> **INSTRUCTION**: Continue the notebook on concert genres and locations, which appears below ahead of the listing, starting right after its last sentence.

> **PAGE**:

* begin *

Change the 'top_number_to_plot' value to see more genres

In [None]:
query = prefixes + f"""
            SELECT ?count ?category
            WHERE
            {{
                {{
                SELECT (COUNT(?category) as ?count) ?category
                    WHERE 
                    {{
                        ?program sdo:partOfSeason/sdo:partOfSeries {moz_series_id}.  
                        ?program sdo:genre/skos:prefLabel ?category .
                    }} GROUP BY ?category
                }}
            }} ORDER BY DESC(?count) """

distribution = get_category_count_from_sparql(sparql_endpoint, query)

# for genre in distribution:
#     print(f"{genre}\t{distribution[genre]}")

top_number_to_plot = 10
plot_Y_against_X_as_bar_chart(list(distribution.keys())[:top_number_to_plot],
                            list(distribution.values())[:top_number_to_plot], 
                            f"Number of concerts per genre<br>for top {top_number_to_plot} musical genres", 
                            "Genre",
                            "Number of concerts", 
                            dict(t=50), 
                            "items-per-genre" )

## Distribution over locations
The number of concerts per location. Note: locations are not standardised, so the same location may occur multiple times with different spellings etc.

* end *

> **INFORMATION SHOWN**:
* begin *

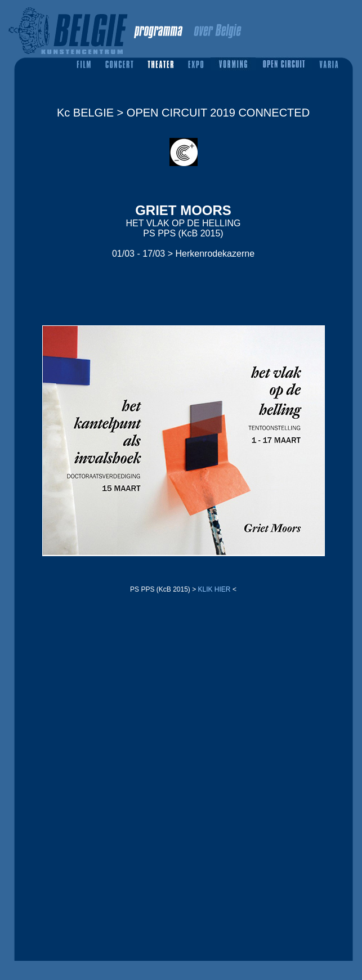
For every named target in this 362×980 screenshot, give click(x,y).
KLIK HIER (214, 589)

* end *

> **WRITTEN REPLY**:
Change the 'top_number_to_plot' value to see more locations

In [None]:
query = prefixes + f"""
            SELECT ?count ?category
            WHERE
            {{
                {{

                    SELECT (COUNT(?category) as ?count) ?category
                    WHERE 
                    {{
                        ?program sdo:partOfSeason/sdo:partOfSeries {moz_series_id}.
                        {{  
                            ?program <https://schema.org/locationCreated>/rdfs:label ?category .
                        }}
                        UNION                
                        {{  
                            ?program sdo:hasPart ?scene.
                            ?scene <https://schema.org/locationCreated>/rdfs:label ?category .
                        }}
                    }} GROUP BY ?category
                }}
            }} ORDER BY DESC(?count) """

distribution = get_category_count_from_sparql(sparql_endpoint, query)

# for location in distribution:
#     print(f"{location}\t{distribution[location]}")
    
top_number_to_plot = 10
plot_Y_against_X_as_bar_chart(list(distribution.keys())[:top_number_to_plot],
                            list(distribution.values())[:top_number_to_plot], 
                            f"Number of concerts per location<br>for top {top_number_to_plot} locations", 
                            "Location",
                            "Number of concerts", 
                            dict(t=50), 
                            "items-per-location" )

## Distribution over events
The number of concerts per event. An event can be a festival, for example.
Change the 'top_number_to_plot' value to see more events

### As a bar chart

In [None]:
query = prefixes + f"""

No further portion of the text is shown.